• [EXERCISE AIM] Everything in the records except the pictures must be copied out exactly.

***** MATERIALS PROVIDED

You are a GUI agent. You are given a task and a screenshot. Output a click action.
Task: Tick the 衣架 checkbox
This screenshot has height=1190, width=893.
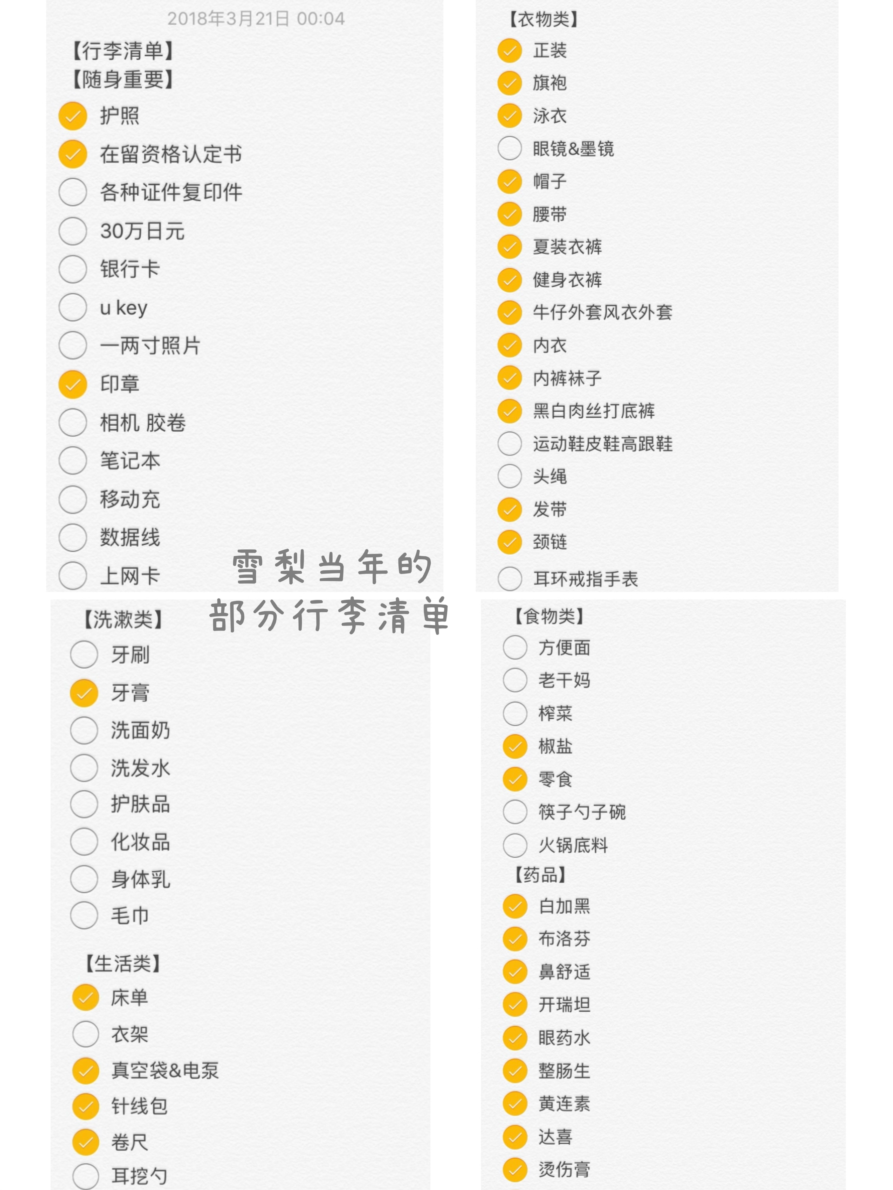click(x=85, y=1034)
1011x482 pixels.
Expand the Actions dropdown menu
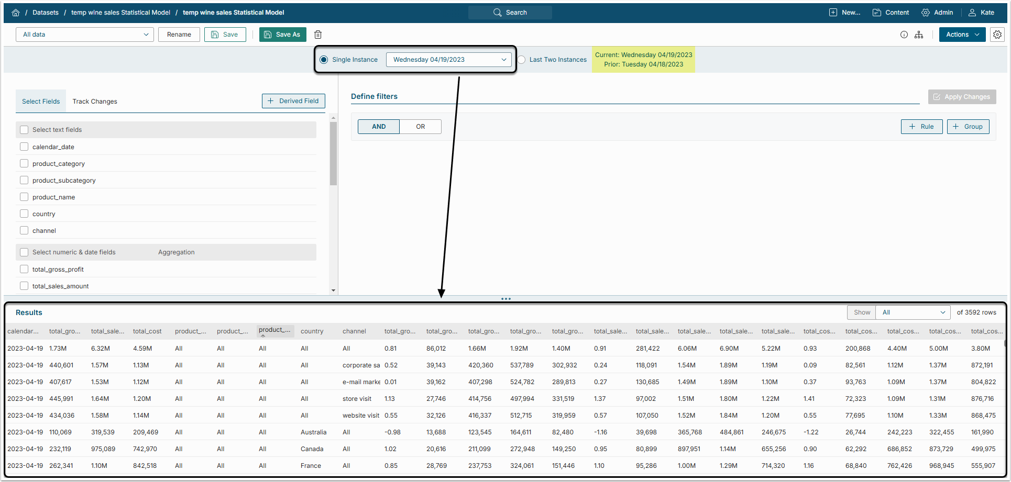tap(962, 35)
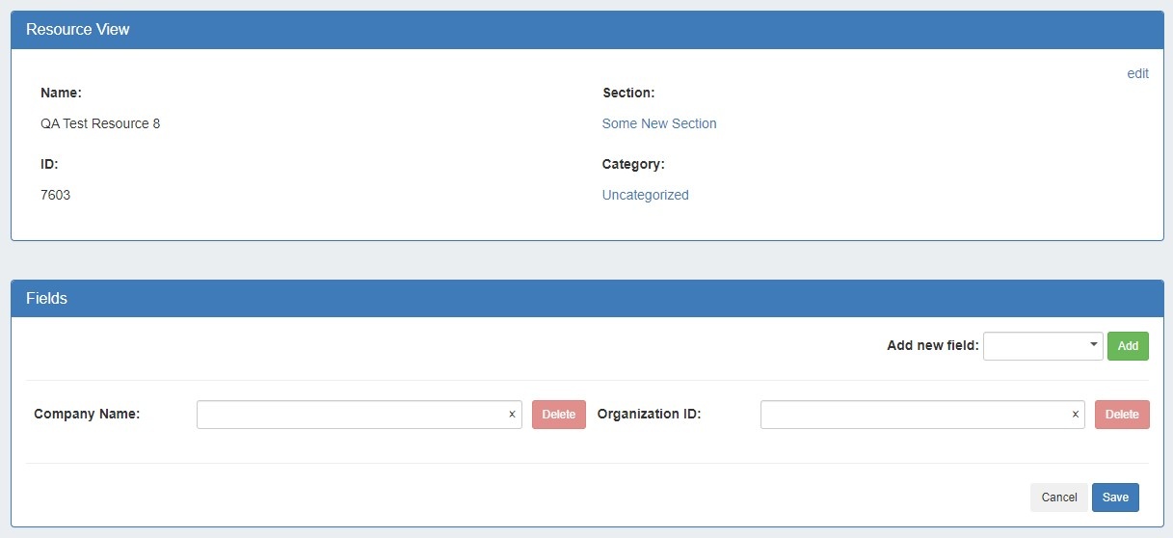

**********

• [OUTPUT]
You are a GUI agent. You are given a task and a screenshot. Output a click action.
Task: Tick the 衣架 checkbox
This screenshot has height=1190, width=893.
click(x=85, y=1034)
1011x482 pixels.
Expand the Actions dropdown menu
tap(962, 35)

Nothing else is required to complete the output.